_Problem requirements_.
Beginning with the very first line, please reproduce the entries exactly through the line containing "Registro (48, 2406)".

_Data supplied_.
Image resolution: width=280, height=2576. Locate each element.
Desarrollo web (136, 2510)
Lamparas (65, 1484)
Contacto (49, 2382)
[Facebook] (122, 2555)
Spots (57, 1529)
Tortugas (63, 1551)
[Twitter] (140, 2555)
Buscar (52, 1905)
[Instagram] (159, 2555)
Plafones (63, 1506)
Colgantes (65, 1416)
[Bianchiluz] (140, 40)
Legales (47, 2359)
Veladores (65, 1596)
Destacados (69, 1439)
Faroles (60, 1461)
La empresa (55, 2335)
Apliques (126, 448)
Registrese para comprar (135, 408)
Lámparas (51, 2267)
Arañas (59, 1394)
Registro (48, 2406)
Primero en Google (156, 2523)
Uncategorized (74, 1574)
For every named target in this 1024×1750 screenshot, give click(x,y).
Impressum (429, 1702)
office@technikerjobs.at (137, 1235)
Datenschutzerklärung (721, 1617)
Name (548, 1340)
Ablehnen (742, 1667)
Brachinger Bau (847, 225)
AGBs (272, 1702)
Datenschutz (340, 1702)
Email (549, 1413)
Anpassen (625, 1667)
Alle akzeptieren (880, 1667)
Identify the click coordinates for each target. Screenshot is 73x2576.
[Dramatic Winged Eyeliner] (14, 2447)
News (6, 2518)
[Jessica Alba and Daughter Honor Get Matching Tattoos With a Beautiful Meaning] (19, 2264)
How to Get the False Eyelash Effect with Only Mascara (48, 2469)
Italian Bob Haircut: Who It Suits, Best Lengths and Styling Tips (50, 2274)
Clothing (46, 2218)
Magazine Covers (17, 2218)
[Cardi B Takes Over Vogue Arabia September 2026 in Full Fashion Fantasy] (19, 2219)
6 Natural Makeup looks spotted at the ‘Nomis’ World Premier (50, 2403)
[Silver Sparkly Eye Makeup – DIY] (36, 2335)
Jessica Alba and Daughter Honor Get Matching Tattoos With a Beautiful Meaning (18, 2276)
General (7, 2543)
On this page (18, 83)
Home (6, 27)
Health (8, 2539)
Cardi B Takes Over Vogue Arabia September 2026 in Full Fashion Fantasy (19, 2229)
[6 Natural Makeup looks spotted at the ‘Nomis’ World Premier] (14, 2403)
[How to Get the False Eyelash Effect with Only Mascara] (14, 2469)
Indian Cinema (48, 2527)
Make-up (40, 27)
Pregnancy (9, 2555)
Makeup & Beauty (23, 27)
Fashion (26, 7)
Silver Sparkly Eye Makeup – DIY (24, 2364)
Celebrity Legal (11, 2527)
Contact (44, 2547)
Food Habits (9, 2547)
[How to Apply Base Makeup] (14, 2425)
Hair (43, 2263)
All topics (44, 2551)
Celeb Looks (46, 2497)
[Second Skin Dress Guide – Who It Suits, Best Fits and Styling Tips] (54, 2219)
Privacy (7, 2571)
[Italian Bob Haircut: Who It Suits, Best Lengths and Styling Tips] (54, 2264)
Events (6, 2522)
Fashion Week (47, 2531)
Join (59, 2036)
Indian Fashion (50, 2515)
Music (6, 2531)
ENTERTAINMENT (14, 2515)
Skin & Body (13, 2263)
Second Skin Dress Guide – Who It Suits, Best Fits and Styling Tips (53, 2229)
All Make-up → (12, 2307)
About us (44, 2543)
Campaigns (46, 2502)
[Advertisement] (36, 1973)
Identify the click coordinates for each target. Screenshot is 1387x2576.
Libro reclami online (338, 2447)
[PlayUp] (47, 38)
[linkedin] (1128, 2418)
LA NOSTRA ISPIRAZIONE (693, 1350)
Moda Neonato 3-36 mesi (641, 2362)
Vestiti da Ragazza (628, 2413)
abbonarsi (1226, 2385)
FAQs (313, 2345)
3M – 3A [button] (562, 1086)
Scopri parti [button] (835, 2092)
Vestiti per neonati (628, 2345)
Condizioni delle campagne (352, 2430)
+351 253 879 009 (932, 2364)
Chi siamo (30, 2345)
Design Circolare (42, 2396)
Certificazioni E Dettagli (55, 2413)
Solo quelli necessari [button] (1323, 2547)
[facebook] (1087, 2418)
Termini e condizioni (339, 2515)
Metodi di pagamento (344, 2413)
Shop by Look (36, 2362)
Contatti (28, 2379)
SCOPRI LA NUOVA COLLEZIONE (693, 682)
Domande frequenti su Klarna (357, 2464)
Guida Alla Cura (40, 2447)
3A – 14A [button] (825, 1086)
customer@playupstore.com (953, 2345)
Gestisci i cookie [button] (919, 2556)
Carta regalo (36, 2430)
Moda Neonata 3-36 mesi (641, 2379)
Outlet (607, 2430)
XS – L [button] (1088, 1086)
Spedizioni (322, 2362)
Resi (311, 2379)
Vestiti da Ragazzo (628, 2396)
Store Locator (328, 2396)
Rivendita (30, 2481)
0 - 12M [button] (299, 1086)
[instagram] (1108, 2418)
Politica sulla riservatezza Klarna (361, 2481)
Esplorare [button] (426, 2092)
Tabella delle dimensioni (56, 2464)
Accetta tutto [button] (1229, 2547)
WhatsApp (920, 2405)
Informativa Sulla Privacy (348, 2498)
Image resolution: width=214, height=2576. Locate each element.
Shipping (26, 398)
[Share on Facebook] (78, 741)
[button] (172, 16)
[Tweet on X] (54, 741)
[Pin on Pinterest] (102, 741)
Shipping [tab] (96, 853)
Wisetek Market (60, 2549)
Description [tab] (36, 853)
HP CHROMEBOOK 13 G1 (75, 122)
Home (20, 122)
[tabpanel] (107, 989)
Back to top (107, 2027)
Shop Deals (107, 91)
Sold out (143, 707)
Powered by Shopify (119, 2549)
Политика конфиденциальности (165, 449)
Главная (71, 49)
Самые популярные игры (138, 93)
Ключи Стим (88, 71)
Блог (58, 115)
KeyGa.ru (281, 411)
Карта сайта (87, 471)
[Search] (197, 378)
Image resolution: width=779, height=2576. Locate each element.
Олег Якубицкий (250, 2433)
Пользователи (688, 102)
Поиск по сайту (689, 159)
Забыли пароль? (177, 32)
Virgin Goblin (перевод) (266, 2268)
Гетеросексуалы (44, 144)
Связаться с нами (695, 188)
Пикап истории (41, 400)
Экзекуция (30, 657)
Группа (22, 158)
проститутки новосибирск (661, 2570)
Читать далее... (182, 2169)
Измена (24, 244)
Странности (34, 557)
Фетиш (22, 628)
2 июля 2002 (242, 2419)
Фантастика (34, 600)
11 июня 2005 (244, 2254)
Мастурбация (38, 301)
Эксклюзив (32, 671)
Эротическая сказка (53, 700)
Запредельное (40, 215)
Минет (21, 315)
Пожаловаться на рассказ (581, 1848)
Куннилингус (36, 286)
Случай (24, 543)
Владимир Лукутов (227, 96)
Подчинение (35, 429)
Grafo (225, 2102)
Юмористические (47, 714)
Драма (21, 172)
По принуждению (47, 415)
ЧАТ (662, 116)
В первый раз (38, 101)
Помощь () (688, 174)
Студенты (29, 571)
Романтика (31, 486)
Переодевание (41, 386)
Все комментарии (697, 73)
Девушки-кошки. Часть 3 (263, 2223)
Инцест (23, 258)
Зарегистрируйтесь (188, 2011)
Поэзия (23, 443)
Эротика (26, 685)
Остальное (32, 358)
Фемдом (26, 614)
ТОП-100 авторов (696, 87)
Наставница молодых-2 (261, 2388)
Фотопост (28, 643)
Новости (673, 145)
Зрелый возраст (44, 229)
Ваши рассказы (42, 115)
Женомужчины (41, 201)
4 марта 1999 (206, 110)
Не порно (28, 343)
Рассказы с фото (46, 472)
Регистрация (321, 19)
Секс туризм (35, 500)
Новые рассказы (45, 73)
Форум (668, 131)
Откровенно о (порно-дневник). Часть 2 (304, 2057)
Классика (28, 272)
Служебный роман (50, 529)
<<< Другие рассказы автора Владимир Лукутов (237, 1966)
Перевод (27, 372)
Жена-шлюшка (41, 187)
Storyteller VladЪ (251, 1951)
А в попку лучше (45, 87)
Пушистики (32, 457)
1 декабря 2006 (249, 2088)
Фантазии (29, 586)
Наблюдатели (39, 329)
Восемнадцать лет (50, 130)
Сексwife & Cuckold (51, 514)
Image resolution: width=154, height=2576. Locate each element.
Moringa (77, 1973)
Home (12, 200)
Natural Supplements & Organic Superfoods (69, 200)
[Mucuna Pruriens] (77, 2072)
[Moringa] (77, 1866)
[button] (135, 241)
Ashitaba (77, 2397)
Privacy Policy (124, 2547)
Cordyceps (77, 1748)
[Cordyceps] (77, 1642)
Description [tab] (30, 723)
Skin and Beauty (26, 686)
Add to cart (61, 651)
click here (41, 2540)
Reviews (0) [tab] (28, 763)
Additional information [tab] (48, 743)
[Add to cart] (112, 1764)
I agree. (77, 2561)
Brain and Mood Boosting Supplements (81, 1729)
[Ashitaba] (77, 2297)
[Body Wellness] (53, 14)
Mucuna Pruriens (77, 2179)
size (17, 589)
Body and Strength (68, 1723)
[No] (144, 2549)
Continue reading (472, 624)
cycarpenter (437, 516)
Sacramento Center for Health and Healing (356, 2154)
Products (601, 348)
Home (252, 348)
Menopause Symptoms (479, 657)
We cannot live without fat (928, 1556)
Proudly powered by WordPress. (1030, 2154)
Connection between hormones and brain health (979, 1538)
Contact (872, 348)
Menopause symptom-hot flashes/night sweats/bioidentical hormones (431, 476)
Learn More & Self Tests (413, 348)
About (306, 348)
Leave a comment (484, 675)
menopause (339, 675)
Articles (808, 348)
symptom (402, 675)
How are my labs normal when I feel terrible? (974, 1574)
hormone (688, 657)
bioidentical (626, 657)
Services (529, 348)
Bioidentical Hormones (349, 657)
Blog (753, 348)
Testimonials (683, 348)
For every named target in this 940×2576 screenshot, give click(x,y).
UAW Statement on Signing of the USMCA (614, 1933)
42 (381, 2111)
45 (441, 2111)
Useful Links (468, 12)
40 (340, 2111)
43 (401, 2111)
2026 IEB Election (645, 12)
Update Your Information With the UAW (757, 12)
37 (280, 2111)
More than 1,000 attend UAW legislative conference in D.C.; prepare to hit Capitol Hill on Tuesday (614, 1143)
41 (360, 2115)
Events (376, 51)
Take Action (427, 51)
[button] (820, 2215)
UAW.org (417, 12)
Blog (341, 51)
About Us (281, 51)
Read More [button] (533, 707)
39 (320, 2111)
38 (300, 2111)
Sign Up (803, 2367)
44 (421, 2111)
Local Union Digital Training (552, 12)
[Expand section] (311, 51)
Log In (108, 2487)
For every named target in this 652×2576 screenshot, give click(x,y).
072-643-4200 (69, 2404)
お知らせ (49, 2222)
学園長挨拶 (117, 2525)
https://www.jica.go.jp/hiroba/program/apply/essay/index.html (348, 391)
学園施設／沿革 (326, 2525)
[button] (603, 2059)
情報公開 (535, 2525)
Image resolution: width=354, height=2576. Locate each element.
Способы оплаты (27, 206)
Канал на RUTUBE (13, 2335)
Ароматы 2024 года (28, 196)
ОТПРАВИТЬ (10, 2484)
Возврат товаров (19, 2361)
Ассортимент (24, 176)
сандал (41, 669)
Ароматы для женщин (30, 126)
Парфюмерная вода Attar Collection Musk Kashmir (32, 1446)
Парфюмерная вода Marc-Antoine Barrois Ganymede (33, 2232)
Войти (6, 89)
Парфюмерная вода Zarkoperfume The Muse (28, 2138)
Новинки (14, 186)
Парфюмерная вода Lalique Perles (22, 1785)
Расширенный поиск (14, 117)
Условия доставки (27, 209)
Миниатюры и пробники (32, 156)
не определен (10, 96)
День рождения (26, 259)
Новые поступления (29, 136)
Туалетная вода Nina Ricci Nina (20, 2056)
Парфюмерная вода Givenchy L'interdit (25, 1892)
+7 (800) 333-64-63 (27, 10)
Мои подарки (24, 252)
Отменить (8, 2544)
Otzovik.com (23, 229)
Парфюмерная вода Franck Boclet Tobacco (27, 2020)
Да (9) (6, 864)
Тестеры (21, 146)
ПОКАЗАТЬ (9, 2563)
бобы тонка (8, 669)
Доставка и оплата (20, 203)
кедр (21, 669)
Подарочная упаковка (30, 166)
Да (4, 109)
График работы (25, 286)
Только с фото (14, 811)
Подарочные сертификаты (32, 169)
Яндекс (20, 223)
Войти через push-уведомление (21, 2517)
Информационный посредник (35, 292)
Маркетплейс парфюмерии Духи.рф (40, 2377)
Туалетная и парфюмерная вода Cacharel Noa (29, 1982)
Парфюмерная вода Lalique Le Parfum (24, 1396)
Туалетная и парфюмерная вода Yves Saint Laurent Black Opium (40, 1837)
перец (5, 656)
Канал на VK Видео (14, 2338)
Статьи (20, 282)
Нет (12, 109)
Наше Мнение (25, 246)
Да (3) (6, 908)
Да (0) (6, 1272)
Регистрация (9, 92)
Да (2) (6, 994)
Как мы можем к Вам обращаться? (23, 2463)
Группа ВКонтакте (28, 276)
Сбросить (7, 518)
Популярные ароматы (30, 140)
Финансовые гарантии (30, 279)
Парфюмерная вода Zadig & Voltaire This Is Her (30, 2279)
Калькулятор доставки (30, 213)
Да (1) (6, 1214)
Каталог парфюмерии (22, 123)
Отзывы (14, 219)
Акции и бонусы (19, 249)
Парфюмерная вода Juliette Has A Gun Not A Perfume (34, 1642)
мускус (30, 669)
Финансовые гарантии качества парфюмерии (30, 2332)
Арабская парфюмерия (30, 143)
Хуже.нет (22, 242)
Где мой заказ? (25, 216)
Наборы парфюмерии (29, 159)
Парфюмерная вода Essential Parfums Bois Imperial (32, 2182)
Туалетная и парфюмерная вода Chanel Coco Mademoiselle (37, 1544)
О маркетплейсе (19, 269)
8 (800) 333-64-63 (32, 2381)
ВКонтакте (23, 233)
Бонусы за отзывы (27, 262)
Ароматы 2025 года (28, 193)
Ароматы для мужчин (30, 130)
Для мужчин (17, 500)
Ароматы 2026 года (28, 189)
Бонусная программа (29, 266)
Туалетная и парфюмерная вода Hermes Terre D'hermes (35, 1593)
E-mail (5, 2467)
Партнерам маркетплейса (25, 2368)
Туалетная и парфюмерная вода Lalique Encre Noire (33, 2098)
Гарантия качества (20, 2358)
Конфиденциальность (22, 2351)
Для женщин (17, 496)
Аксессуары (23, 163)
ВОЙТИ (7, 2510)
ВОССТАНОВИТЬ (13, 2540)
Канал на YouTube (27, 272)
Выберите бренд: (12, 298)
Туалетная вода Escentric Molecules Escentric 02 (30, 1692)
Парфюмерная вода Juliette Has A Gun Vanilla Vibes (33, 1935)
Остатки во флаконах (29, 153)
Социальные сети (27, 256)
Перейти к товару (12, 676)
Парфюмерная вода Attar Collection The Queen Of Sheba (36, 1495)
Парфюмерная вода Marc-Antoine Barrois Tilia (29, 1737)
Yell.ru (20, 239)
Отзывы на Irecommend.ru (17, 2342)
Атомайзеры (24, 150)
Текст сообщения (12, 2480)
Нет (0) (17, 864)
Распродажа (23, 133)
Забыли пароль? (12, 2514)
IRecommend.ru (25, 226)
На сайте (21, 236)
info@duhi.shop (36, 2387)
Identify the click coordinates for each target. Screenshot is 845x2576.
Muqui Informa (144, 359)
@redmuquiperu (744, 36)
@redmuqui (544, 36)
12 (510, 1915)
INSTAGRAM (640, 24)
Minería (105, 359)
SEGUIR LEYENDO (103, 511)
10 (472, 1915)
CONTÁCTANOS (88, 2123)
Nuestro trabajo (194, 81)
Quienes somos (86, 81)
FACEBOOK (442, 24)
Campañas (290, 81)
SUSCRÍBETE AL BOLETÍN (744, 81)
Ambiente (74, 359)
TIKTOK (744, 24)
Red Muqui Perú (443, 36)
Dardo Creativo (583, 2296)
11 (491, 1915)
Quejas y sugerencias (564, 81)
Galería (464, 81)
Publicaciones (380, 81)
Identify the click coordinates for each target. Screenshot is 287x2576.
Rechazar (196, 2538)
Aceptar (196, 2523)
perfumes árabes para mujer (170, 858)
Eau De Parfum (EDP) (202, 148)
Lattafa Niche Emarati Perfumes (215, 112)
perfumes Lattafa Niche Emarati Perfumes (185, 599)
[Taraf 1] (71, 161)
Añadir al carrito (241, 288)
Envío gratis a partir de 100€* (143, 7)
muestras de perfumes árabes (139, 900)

_Exercise solution_.
Image resolution: width=280, height=2576. Locate each element.
Desarrollo web (136, 2510)
Lamparas (65, 1484)
Contacto (49, 2382)
[Facebook] (122, 2555)
Spots (57, 1529)
Tortugas (63, 1551)
[Twitter] (140, 2555)
Buscar (52, 1905)
[Instagram] (159, 2555)
Plafones (63, 1506)
Colgantes (65, 1416)
[Bianchiluz] (140, 40)
Legales (47, 2359)
Veladores (65, 1596)
Destacados (69, 1439)
Faroles (60, 1461)
La empresa (55, 2335)
Apliques (126, 448)
Registrese para comprar (135, 408)
Lámparas (51, 2267)
Arañas (59, 1394)
Registro (48, 2406)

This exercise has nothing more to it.